The LSWR Class S11 was a class of 10 4-4-0 steam locomotives built for express passenger work on the London and Southwestern Railway by Dugald Drummond in 1903.

== Background ==

The problem of uniting both power and traction in a compact express passenger locomotive design had taxed the Locomotive Superintendents of the LSWR for many years. Joseph Beattie was the first to establish the LSWR's policy of using smaller wheeled locomotives to handle these steep gradients.

Dugald Drummond attempted to grasp the nettle by utilising his new T9 class over the arduous route. It soon became clear that despite the merits of the T9s for fast running on the various express passenger services to the west of England, the large wheels of the class were not suited for the task in hand. A new design of locomotive was needed that incorporated the desired improvements to enable fast running on gradients.

== Construction history ==

Drummond decided to construct a new class of ten 4-4-0s specifically for this part of the LSWR network. The class incorporated the same frames as the T9 but with smaller 6 ft 1 in driving wheels and balanced crank axles. The boiler was also 5 ft in diameter, also different from the T9s, and capped with a dome and stovepipe chimney. Production began at Nine Elms in 1903 and all ten were finished by the end of the year. All examples were fitted with Drummond's "watercart" eight-wheel tender for longer nonstop running.

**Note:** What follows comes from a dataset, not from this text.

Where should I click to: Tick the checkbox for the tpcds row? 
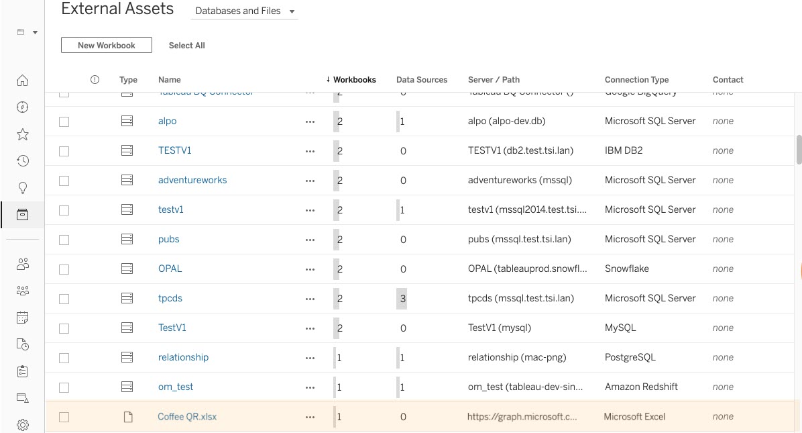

The class was fitted with cross-water tubes in the firebox as on the T9 class, although feedwater tubes were not fitted. This was done to increase the water's heating surface, which although successful made the boiler more complex. The class was superheated between 1920 and 1922 by Drumond's successor Robert Urie.

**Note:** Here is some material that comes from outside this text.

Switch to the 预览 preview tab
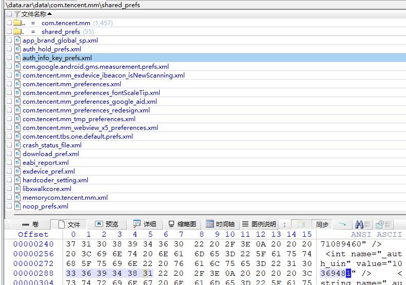Viewport: 406px width, 285px height. click(x=107, y=224)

| Year | Batch | Quantity | LSWR number | Notes |
|---|---|---|---|---|
| 1903 | S11 | 5 | 395–399 |  |
| 1903 | V11 | 5 | 400–404 |  |

== Livery and numbering ==

===LSWR and Southern===

Under the LSWR, the class was outshopped in the LSWR Passenger Sage Green livery with purple-brown edging, creating panels of green. This was further lined in white and black with 'LSWR' in gilt on the tender tank sides.

When transferred to Southern Railway ownership after 1923, the locomotives were outshopped in Richard Maunsell's darker version of the LSWR livery. The LSWR standard gilt lettering was changed to yellow with 'Southern' on the water tank sides. The locomotives also featured black and white lining.

However, despite Bulleid's experimentation with Malachite Green livery on express passenger locomotive, the Maunsell livery was continued with the S11s, though the 'Southern' lettering on the tender was changed to the 'Sunshine Yellow' style. During the Second World War, members of the class outshopped form overhaul were turned out in wartime black, and some of the class retained this livery to Nationalisation.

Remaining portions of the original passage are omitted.